Work instruction: From the line with "This screenshot has" to the end of the data below, restate each line word for word, both ends included, without the pictures.

Material supplied:
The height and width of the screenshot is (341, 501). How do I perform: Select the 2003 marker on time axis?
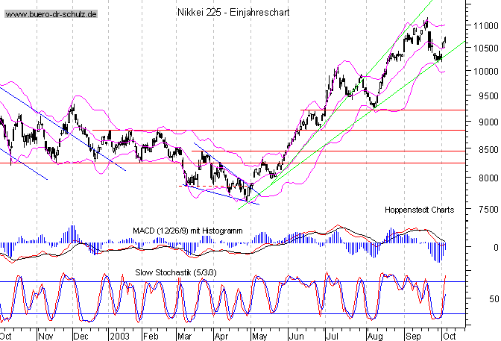pos(119,336)
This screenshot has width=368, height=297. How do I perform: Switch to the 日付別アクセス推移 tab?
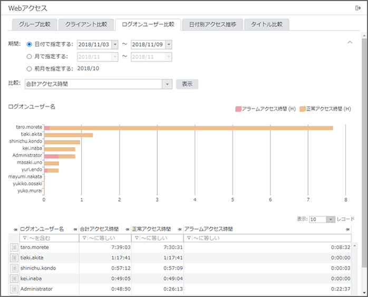[216, 25]
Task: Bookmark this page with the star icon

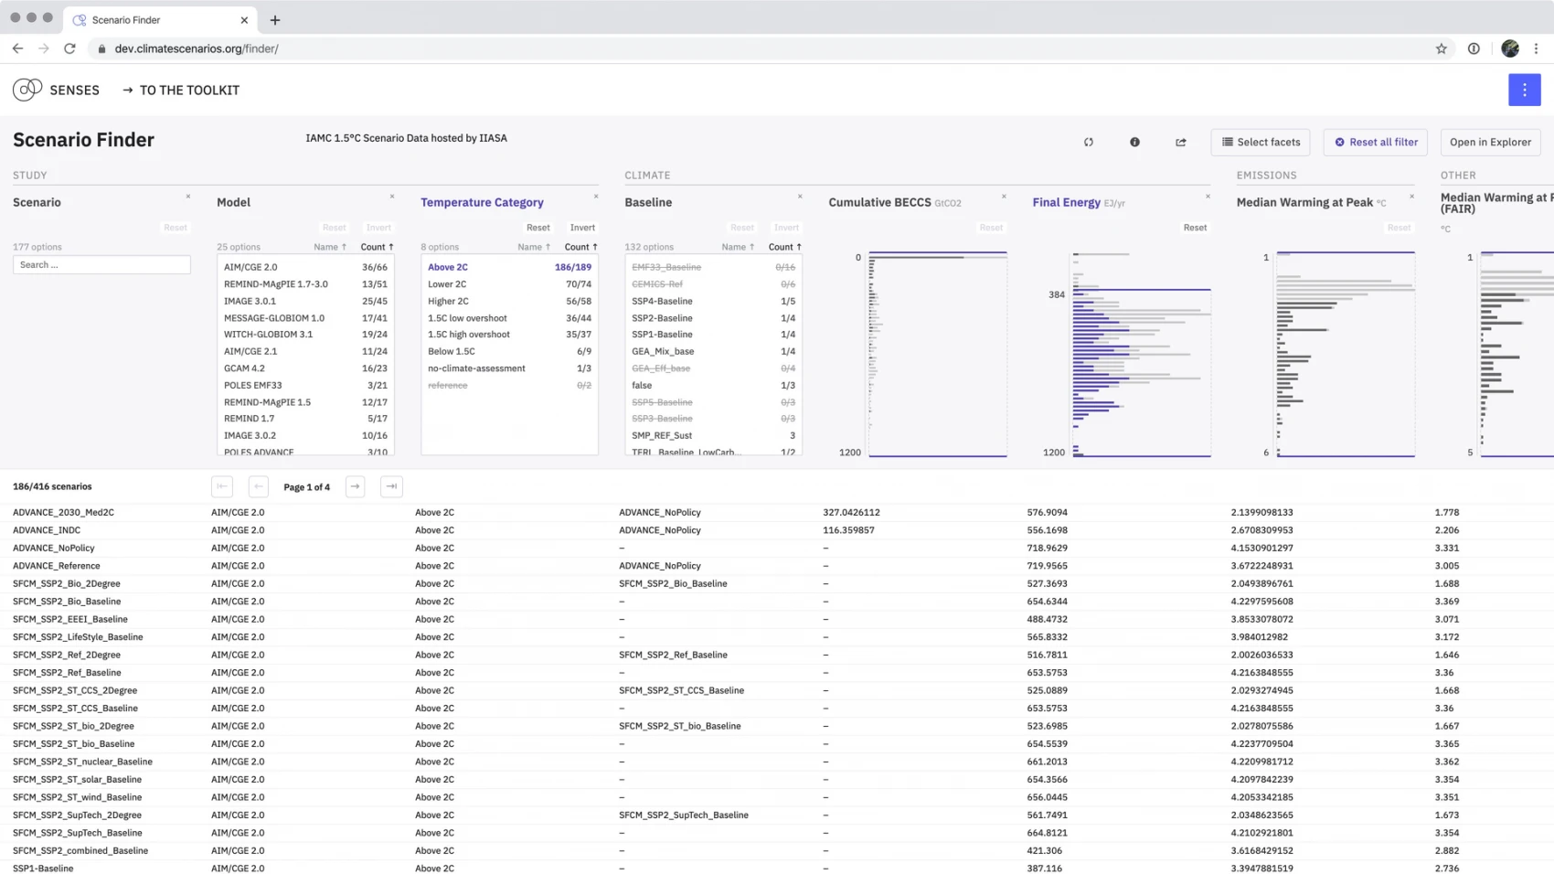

Expected output:
This screenshot has width=368, height=297. How do I perform: Switch to the 日付別アクセス推移 tab?
[216, 25]
Task: Bookmark this page with the star icon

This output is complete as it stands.